■ Work task ■
Your answer must be the records below, reproduced exactly.
+++ Records for the task +++
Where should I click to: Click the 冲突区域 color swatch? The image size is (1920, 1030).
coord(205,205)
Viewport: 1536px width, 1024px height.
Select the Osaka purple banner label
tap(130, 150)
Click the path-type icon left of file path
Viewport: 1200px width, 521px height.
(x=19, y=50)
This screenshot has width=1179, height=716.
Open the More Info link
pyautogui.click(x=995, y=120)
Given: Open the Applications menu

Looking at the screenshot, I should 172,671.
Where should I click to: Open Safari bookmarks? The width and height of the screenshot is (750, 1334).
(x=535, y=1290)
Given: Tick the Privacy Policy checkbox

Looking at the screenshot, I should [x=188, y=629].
+++
■ Exercise result ■
Where should I click to: Click the 冲突区域 color swatch? The image size is (1920, 1030).
coord(205,205)
Viewport: 1536px width, 1024px height.
Select the Osaka purple banner label
tap(130, 150)
Click the path-type icon left of file path
Viewport: 1200px width, 521px height.
(x=19, y=50)
This screenshot has width=1179, height=716.
Open the More Info link
pyautogui.click(x=995, y=120)
Given: Open the Applications menu

Looking at the screenshot, I should 172,671.
Where should I click to: Open Safari bookmarks? The width and height of the screenshot is (750, 1334).
(x=535, y=1290)
Given: Tick the Privacy Policy checkbox

Looking at the screenshot, I should [x=188, y=629].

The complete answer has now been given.